Witnesses say Neely was a Michael Jackson impersonator on subway platforms.

Sources say he was homeless, had a history of mental illness and was arrested for charges including assault and disorderly conduct -- one involving an assault on a 67-year-old woman on the subway.

We've learned minutes before his death, Neely was acting erratically on the train, throwing trash, threatening passengers and yelling he was hungry.

No charges have been brought against Penny.

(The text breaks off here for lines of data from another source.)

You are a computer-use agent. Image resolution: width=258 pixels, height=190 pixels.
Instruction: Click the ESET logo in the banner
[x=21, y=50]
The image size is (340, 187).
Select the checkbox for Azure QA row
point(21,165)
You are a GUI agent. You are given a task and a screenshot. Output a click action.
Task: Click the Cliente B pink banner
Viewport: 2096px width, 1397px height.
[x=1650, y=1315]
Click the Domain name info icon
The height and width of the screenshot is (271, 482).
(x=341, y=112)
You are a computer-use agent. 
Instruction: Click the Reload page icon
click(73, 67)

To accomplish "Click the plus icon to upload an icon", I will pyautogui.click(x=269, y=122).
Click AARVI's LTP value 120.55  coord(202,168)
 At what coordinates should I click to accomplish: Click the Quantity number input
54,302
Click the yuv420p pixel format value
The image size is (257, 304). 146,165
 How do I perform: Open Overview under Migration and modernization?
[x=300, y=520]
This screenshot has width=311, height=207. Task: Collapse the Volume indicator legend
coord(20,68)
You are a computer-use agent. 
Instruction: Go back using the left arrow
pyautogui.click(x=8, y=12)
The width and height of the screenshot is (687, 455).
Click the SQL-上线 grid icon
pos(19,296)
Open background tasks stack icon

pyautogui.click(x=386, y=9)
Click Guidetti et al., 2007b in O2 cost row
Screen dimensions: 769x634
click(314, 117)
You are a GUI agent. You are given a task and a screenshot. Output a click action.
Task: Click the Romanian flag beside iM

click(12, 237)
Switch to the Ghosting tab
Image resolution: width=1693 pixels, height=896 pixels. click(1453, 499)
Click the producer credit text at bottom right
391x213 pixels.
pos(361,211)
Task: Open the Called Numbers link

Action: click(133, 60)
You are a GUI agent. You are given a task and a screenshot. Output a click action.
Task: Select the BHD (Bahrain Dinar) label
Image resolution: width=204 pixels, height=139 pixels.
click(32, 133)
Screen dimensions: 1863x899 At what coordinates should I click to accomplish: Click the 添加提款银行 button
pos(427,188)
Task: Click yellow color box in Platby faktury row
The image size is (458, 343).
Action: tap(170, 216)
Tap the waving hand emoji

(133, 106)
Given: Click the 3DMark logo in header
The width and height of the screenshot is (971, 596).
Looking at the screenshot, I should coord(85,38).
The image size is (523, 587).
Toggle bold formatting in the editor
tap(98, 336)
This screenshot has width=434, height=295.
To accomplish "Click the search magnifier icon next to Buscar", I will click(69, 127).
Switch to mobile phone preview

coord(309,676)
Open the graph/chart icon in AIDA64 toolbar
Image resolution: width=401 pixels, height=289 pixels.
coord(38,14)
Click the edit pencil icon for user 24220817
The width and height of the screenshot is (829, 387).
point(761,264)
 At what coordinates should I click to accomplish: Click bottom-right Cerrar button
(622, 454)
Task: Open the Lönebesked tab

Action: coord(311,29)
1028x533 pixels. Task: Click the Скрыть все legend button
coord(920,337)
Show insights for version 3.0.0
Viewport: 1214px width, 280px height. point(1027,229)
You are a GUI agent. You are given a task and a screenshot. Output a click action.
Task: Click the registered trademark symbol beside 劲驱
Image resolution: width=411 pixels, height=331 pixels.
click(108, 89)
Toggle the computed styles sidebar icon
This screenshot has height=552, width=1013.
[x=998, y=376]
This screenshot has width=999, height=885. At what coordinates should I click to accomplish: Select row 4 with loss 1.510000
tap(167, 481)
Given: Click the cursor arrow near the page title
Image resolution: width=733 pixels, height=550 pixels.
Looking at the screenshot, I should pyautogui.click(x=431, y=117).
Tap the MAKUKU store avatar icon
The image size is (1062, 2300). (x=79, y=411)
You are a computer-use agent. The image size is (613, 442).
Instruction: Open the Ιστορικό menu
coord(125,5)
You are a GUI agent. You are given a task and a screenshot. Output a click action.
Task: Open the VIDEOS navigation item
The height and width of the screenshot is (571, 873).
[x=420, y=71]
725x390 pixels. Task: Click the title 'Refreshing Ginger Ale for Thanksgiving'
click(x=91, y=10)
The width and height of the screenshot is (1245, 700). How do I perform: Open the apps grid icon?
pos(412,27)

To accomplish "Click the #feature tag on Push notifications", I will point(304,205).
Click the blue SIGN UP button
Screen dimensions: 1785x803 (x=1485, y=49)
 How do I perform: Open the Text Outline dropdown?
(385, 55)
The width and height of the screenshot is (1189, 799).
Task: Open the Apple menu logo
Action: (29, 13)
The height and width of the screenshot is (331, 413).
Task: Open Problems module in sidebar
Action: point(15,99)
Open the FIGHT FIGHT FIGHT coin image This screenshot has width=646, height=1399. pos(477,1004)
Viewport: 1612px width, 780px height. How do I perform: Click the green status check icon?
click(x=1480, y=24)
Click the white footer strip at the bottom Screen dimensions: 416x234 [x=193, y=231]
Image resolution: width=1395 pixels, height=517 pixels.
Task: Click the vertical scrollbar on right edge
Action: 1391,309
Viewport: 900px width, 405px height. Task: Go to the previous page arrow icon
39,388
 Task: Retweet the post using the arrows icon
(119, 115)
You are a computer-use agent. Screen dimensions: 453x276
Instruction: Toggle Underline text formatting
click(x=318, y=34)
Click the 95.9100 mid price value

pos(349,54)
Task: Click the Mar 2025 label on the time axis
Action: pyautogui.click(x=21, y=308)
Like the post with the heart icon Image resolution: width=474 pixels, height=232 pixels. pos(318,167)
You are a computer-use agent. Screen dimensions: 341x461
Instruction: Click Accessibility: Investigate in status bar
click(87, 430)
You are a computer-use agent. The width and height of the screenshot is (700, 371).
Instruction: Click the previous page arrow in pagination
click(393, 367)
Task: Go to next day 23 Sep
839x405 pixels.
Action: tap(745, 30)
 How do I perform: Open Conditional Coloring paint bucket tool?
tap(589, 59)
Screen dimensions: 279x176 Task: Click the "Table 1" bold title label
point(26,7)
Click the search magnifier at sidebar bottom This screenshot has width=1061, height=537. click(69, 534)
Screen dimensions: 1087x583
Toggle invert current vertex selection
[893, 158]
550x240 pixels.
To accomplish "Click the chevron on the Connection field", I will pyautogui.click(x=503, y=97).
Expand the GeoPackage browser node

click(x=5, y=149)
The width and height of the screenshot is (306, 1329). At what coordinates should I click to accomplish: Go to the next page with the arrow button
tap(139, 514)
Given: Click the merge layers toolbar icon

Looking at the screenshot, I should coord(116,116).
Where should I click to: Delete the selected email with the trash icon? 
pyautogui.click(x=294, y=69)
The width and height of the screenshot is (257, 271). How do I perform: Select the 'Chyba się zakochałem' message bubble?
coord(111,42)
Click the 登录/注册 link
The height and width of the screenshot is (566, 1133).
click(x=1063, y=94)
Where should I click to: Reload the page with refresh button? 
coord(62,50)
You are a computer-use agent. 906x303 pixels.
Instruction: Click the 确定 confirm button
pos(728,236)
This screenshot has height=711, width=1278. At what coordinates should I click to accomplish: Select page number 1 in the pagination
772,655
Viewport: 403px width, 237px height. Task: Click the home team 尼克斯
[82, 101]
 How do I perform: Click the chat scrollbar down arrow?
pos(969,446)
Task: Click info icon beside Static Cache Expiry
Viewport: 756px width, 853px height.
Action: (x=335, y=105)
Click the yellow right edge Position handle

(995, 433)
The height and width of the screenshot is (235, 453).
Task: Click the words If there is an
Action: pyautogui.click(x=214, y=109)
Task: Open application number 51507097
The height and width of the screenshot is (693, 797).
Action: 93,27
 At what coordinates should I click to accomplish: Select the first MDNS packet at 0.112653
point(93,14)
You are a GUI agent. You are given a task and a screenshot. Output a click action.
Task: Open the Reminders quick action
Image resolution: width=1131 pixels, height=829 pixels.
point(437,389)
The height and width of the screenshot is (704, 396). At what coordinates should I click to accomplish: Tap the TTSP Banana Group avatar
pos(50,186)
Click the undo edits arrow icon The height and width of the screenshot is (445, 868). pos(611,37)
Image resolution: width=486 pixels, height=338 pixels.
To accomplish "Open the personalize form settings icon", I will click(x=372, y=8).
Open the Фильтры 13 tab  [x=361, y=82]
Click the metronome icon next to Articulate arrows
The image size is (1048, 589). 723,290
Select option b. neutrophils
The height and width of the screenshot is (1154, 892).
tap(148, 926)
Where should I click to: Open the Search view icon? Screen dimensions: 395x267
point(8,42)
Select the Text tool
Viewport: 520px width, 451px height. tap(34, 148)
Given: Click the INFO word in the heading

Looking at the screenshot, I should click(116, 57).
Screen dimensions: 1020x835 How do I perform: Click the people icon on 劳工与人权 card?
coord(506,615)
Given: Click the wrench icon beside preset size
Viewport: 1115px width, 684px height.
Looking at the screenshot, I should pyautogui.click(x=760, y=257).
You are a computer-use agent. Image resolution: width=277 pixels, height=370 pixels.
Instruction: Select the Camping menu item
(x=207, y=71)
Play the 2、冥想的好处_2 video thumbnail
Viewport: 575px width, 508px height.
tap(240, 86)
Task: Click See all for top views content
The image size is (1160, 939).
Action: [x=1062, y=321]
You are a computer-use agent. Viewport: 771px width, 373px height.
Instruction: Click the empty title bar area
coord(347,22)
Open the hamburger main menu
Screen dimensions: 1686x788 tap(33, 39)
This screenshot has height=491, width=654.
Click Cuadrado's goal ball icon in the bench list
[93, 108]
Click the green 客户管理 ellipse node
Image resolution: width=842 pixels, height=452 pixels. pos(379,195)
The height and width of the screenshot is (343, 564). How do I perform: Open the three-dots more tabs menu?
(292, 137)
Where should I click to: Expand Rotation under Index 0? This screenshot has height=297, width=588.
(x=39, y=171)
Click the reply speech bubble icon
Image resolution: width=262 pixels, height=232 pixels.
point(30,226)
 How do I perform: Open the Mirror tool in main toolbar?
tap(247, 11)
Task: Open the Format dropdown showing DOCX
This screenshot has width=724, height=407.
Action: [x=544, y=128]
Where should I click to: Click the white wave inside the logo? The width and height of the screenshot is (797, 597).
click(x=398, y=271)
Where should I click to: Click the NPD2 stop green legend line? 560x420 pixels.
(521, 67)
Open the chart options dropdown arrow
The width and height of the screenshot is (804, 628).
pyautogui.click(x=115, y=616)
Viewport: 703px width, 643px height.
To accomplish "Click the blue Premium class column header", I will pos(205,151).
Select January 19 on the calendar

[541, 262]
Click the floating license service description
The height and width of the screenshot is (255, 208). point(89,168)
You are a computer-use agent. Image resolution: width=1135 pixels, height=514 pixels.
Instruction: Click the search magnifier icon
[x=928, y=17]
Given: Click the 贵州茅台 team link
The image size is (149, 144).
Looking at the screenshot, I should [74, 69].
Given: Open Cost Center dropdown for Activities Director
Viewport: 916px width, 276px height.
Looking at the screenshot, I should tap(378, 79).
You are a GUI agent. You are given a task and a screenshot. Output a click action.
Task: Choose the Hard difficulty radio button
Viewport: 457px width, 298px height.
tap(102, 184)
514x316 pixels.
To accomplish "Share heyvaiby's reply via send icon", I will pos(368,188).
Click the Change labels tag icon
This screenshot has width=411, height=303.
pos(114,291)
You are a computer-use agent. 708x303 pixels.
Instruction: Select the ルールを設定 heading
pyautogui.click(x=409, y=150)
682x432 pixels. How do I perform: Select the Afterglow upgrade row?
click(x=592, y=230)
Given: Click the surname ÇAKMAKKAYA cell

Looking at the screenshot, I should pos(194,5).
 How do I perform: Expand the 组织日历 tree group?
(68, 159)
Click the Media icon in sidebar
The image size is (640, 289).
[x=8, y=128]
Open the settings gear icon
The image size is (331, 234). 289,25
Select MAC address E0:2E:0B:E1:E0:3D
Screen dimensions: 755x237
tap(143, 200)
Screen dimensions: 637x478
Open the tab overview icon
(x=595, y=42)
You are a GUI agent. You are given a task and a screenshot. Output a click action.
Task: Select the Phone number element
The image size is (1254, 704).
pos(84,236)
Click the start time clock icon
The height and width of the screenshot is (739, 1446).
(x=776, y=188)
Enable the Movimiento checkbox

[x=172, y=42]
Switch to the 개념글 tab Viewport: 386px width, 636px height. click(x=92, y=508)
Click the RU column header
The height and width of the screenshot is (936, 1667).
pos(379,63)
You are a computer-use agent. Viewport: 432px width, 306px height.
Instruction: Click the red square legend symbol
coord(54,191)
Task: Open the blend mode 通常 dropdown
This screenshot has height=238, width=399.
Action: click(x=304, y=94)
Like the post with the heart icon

Friday, Penny's attorneys released the following statement:

"We would first like to express, on behalf of Daniel Penny, our condolences to those close to Mr. Neely. Mr. Neely had a documented history of violent and erratic behavior, the apparent result of ongoing and untreated mental illness. When Mr. Neely began aggressively threatening Daniel Penny and the other passengers, Daniel, with the help of others, acted to protect themselves, until help arrived. Daniel never intended to harm Mr. Neely and could not have foreseen his untimely death.

"For too long, those suffering from mental illness have been treated with indifference. We hope that out of this awful tragedy will come a new commitment by our elected officials to address the mental health crisis on our streets and subways."

The attorney now representing Neely's family spoke to TMZ Live.

"Someone may use the word 'unhinged.' Well, who's really unhinged when you look at the end of this incident? It's the man who killed him. That's who's unhinged. That's who everyone should've been afraid of," attorney Lennon Edwards said.

In the meantime, Neely's supporters say they want to see Penny charged and the city do more for the homeless and those struggling with mental illness.

"Whatever needs to be done so we can get justice," Donahue said.

The NYPD and district attorney are investigating Neely's death. Sources say so far, six witnesses have been interviewed.

The NYPD is asking anyone who was on the train or platform to come forward.